Source data:
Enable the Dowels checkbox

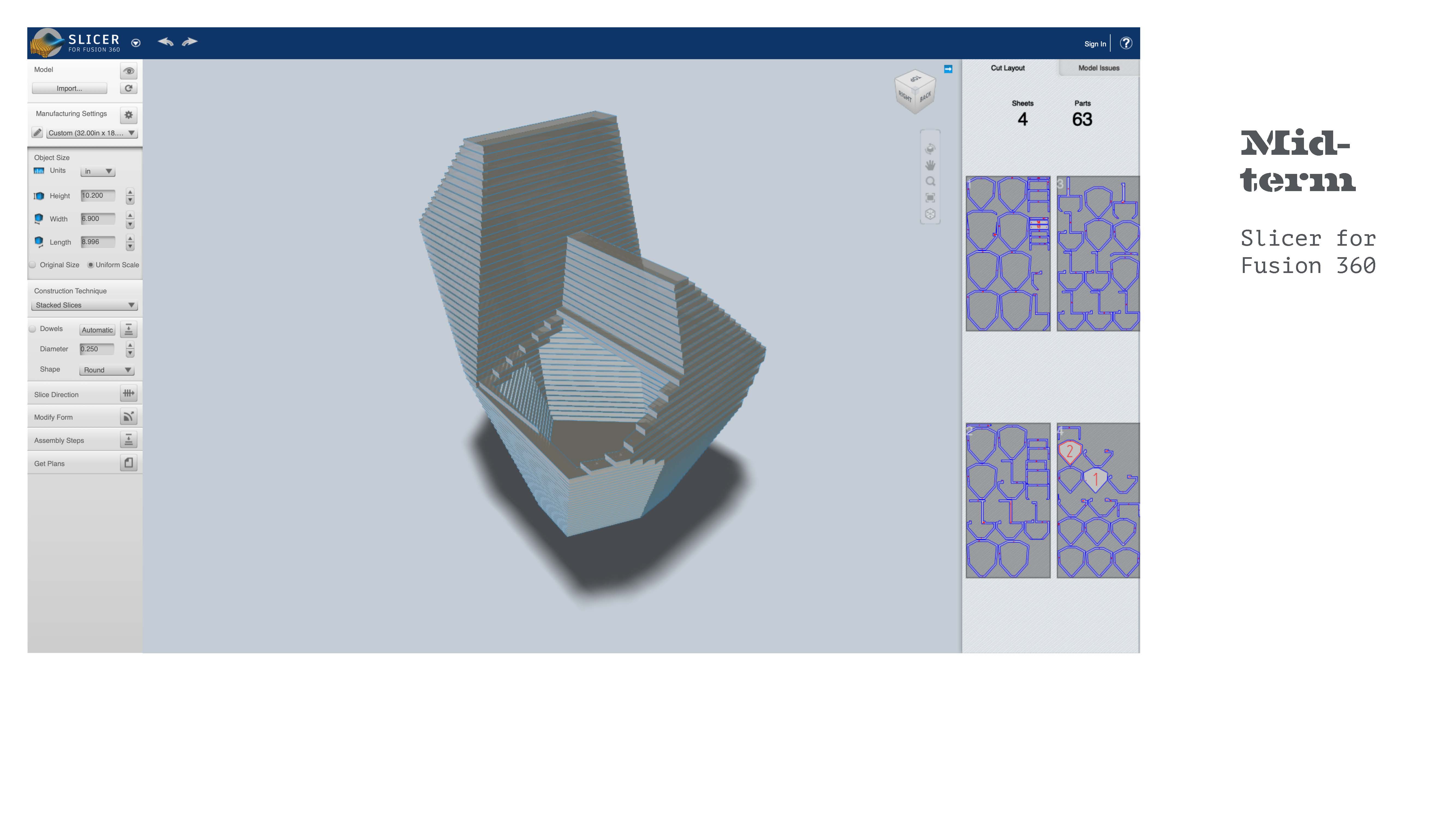click(x=33, y=329)
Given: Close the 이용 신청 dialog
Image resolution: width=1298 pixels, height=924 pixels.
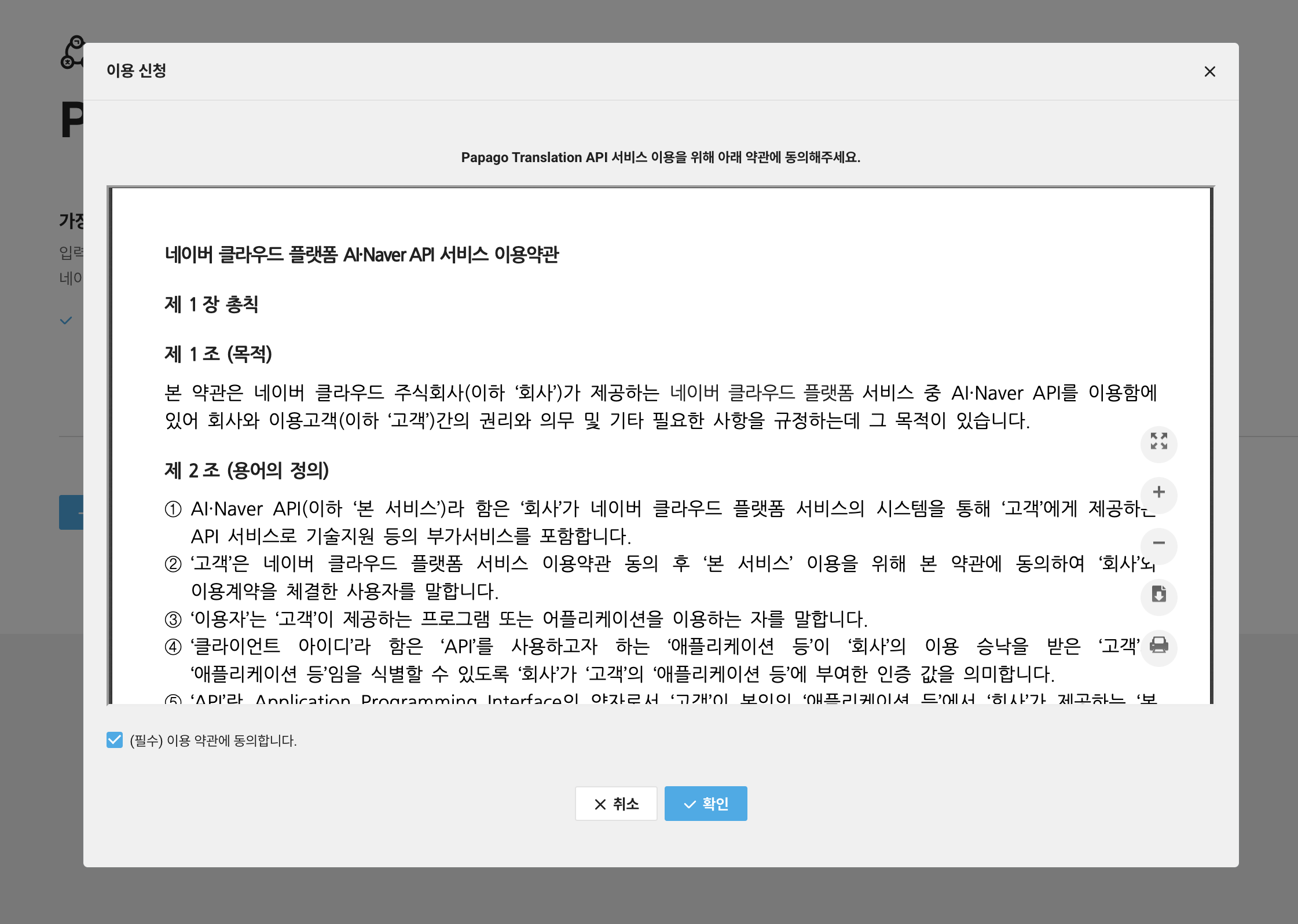Looking at the screenshot, I should pyautogui.click(x=1209, y=72).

[Exercise requirements]
Could you copy out every record exactly, minus the pictures?

[Reply]
Enable the Dowels checkbox

click(x=33, y=329)
Given: Close the 이용 신청 dialog
Image resolution: width=1298 pixels, height=924 pixels.
Looking at the screenshot, I should pyautogui.click(x=1209, y=72).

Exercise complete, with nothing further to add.